Additionally, the use of an on-die memory controller has meant a change in the supporting architecture; primarily to the motherboard and the traditional communication pathway called the Front Side Bus. Proponents of much faster and efficient systems can now rejoice as Intel has equipped the Core i7 with an internal communication system know as Quick Path Interconnect, or QPI for short. QPI is very similar to AMD's HyperTransport which is something that AMD has had for a while now as well as the on-die memory controller (this is a fact AMD likes to point out). The use of the IMC has caused the memory bandwidth to reach an astounding 12GB/S, which is huge when considering that the maximum an Intel QX9770 system could achieve was 6.9GB/S, yet these figures pale in comparison when looking at the bandwidth afforded by the QPI over its predecessor, the FSB. The QPI bandwidth is 25.6GB/S which is a staggering two times that of the theoretical bandwidth of the X48 chipset. Intel really has out done itself with this one.

HyperThreading that works

A feature that we see returning to Intel's processors is HyperThreading or as Intel are now calling it Simultaneous Multithreading. You may recall that HyperThreading was implemented in the Pentium 4 with rather unappealing results. A performance increase of around 5% was an average for this supposedly amazing technology. The use of SMT on the new Core i7 chips and we can say without a doubt that it now works.

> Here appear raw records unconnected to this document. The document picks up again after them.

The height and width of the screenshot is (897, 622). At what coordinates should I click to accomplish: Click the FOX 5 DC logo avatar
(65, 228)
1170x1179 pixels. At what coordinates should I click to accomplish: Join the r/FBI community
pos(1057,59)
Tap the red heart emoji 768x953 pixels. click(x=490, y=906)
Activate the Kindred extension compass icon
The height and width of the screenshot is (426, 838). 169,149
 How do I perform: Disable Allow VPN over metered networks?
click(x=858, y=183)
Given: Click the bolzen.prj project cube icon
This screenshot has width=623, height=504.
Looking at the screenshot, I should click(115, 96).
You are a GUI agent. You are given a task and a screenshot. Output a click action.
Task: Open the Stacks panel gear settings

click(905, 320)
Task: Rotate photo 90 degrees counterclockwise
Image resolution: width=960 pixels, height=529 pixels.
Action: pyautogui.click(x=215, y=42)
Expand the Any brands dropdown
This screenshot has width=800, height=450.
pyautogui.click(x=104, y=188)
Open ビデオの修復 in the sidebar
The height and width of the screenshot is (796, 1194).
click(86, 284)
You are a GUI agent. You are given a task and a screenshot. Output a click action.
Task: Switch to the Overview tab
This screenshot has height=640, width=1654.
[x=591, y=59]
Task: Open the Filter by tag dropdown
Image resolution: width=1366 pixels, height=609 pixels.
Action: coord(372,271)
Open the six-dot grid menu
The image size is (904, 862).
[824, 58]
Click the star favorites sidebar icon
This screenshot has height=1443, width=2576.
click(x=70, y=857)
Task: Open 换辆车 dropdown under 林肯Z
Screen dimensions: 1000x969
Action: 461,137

While performance results are wrapped up in legal red tape, what we can say, is that if what Intel was showing wasn't tweaked, SMT finally works and oh boy does it work well. Intel regards SMT as the most power efficient performance feature on Core i7 because it's able to keep the execution engine fed with multiple threads and therefore the processor never gets a single nanosecond to idle. Intel says that the biggest problem with HyperThreading in Pentium 4 was that the cache was not big enough and the memory bandwidth was insufficient, so because there is more cache in the Core i7 and the memory bandwidth is huge SMT/HT finally works.

The real benefit of SMT is that it costs very little in terms of silicon and it is far easier to implement rather than squeeze another core onto the die.